Les pêcheurs locaux font la promotion du thon


20-July-2013

Avec les nombreux thoniers étrangers péchant dans nos eaux et l’existence de IOT (Indian Ocean Tuna ltd.) – une des plus grandes usines de thon du monde – la pêche, la conserve et l’exportation du thon contribuent énormément à l’économie du pays. Même les pécheurs traditionnels en attrapent tous les jours, surtout la bonite qui, malgré appartenant à une espèce démersale, est facilement attrapée en eau peu profonde et non loin des côtes.

Mais ce poisson, pourtant très prisé à l’étranger surtout en Europe de l’ouest et en Asie de l’est, passe souvent pour une banalité gastronomique locale et est souvent maltraité. Si une bonite arrive à quitter l’étalage du marché, c’est souvent en dernier ressort quand elle est proposée à prix cassé parce que le pêcheur a besoin de rentrer ou bien la ménagère n’a plus vraiment de choix. Et arrivée à la maison, la tête n’est pas vidée et ‘cassée’ pour la préparation d’un bon letoufe mais plutôt bouillie entièrement dans une vieille casserole et jetée aux chiens.

Quand un débardeur arrive à récupérer un thon d’un thonier et le vend enveloppé dans un gouni, celui-ci est appelé ton disel (thon salé).

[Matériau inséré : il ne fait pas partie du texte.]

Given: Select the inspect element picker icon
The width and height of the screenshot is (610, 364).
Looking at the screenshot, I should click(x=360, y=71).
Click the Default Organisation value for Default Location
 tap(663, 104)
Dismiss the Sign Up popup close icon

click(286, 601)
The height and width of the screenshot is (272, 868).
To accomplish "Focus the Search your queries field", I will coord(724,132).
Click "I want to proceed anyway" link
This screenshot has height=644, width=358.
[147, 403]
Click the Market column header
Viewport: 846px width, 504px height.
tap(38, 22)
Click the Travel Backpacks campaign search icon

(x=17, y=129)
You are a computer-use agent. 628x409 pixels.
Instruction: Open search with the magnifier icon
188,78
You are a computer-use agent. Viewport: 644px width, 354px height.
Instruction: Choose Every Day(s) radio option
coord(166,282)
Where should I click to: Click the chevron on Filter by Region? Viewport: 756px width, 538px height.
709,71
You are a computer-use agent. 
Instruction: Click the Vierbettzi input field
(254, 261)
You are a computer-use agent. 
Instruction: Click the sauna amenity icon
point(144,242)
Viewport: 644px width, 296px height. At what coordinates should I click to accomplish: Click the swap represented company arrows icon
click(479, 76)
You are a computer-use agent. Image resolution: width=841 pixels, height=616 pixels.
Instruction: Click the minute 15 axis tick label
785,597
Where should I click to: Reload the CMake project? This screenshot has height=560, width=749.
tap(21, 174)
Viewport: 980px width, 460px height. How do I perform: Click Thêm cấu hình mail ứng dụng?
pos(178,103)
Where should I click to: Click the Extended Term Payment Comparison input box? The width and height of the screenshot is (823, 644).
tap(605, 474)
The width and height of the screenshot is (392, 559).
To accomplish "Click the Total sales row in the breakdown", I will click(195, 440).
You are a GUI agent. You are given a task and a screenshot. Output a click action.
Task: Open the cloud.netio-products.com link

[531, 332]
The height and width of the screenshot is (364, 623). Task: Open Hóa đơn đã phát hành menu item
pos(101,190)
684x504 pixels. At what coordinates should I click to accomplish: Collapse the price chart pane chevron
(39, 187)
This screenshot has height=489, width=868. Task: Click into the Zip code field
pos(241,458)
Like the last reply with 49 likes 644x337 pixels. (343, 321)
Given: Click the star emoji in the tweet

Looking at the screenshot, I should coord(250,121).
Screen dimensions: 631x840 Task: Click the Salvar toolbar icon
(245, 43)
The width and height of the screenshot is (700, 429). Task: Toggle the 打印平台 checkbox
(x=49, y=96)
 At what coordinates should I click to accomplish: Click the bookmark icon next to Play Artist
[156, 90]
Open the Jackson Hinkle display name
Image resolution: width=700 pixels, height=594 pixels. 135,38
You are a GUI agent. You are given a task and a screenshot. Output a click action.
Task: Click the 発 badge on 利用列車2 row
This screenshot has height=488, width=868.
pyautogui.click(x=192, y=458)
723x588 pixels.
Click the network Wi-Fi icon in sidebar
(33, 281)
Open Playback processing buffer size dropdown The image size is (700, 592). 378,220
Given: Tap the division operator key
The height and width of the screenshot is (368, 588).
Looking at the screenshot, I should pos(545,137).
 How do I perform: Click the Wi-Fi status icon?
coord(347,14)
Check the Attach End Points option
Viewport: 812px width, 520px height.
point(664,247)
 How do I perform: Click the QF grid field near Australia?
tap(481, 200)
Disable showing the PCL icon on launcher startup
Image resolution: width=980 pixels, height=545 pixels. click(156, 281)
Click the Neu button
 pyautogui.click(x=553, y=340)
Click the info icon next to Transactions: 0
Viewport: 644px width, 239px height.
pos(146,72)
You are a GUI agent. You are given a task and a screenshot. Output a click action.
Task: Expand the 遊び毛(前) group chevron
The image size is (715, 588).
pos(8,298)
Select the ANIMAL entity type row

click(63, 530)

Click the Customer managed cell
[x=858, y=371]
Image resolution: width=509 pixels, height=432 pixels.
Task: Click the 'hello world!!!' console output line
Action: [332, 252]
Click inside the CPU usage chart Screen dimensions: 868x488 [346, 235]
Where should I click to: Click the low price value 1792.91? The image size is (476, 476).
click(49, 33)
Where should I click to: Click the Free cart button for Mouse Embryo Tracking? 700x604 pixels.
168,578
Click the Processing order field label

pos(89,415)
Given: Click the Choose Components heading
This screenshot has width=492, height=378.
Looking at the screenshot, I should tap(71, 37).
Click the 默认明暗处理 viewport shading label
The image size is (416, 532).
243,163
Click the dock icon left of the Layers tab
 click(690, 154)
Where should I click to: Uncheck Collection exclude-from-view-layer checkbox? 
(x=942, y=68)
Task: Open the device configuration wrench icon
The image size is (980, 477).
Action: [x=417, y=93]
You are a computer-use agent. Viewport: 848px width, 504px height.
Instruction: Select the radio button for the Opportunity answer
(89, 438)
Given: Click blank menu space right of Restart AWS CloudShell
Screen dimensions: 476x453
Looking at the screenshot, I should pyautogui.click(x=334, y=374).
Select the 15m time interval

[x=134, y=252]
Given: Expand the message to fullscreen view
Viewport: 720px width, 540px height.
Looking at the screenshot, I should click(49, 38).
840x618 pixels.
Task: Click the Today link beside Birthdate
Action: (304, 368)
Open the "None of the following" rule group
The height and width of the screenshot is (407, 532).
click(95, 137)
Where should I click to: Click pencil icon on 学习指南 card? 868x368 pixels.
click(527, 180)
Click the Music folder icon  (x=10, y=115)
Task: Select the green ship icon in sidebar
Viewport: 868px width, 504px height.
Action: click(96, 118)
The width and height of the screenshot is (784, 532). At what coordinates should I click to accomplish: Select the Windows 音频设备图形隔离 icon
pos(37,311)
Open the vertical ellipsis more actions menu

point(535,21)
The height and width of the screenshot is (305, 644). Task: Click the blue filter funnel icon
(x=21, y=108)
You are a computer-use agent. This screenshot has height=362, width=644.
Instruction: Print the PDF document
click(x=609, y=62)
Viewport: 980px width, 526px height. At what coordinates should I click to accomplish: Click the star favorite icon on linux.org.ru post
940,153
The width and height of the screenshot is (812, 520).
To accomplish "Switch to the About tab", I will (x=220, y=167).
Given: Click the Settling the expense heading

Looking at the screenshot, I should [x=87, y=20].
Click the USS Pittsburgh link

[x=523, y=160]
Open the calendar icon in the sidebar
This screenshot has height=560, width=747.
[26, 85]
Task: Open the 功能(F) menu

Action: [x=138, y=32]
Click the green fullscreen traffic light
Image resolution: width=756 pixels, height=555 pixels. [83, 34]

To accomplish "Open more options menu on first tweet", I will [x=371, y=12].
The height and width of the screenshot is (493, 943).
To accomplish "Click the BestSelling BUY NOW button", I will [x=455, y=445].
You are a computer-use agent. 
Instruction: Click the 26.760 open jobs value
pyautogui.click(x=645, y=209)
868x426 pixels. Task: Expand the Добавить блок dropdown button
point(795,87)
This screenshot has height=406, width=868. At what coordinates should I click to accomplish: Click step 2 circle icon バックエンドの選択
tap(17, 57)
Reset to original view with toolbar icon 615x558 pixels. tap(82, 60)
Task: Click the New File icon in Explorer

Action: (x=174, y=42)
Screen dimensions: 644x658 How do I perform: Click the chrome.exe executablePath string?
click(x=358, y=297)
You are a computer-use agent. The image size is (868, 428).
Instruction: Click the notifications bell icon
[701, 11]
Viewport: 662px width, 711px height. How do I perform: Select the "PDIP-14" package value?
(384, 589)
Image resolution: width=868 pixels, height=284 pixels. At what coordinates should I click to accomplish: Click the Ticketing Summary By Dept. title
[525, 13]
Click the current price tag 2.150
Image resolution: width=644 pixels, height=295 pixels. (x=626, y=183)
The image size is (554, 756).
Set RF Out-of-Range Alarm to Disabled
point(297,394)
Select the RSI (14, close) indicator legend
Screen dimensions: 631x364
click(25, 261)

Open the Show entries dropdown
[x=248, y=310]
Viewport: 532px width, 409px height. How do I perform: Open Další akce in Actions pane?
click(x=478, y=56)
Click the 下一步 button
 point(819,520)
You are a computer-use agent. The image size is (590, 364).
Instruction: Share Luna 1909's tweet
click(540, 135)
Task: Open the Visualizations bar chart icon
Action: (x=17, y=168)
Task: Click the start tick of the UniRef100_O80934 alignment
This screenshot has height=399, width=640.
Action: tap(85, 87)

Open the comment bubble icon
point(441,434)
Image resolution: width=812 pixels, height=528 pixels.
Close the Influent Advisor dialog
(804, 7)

Ou même, quand il est coupé en petites briques et vendu pour presque rien à 15 roupies le kilo à la poissonnerie moderne d’Oceana Fisheries, il devient ton lisyen (thon pour les chiens).

On ignore souvent donc la valeur nourrissante  de ce poisson qui contient très peu de cholestérol mais qui regorge plutôt d’éléments nutritifs dont le phosphore et le sélénium et qui est très riche en protéines et vitamines A, B et D. Des études ont également montré que la consommation du thon a des effets favorables sur la santé du cœur et réduirait la mortalité par maladies cardiovasculaires. Malgré cette ignorance,  dans toutes les cuisines seychelloises on aime de temps en temps préparer un plat à base de thon, comme le rappelle aussi le très regretté roi du séga François Havelock dans sa célèbre ‘mon kari ton’: « Sorti abor bato ton, nou de mon tonton, nou pe mont Mont Buxton, pour al fer nou kari ton.» (Je sors du thonier, avec mon oncle, on part à Mont Buxton, pour préparer notre cari de thon).

Heureusement donc que les Seychellois se raffolent encore de plats traditionnels à base de thon en forme de cari coco, fricassé aux légumes, thon grillé, chutney, steak ou bouyon accompagné de brèdes. Une boite de thon, seule ou composée avec des œufs ou des légumes, offre une excellente entrée à un bon repas créole, ou tout simplement de repas de dépannage quand on n’a pas le temps ou l’envie de cuisiner. Un pêcheur a même fait remarquer que « tant que le thon et le brède mouroung existeront, les Seychellois ne mourront jamais de faim ».

Mais savons-nous que le thon peut également offrir un excellent moment de gourmandise par le biais d’autres mets plus modernes, originaux et internationaux ?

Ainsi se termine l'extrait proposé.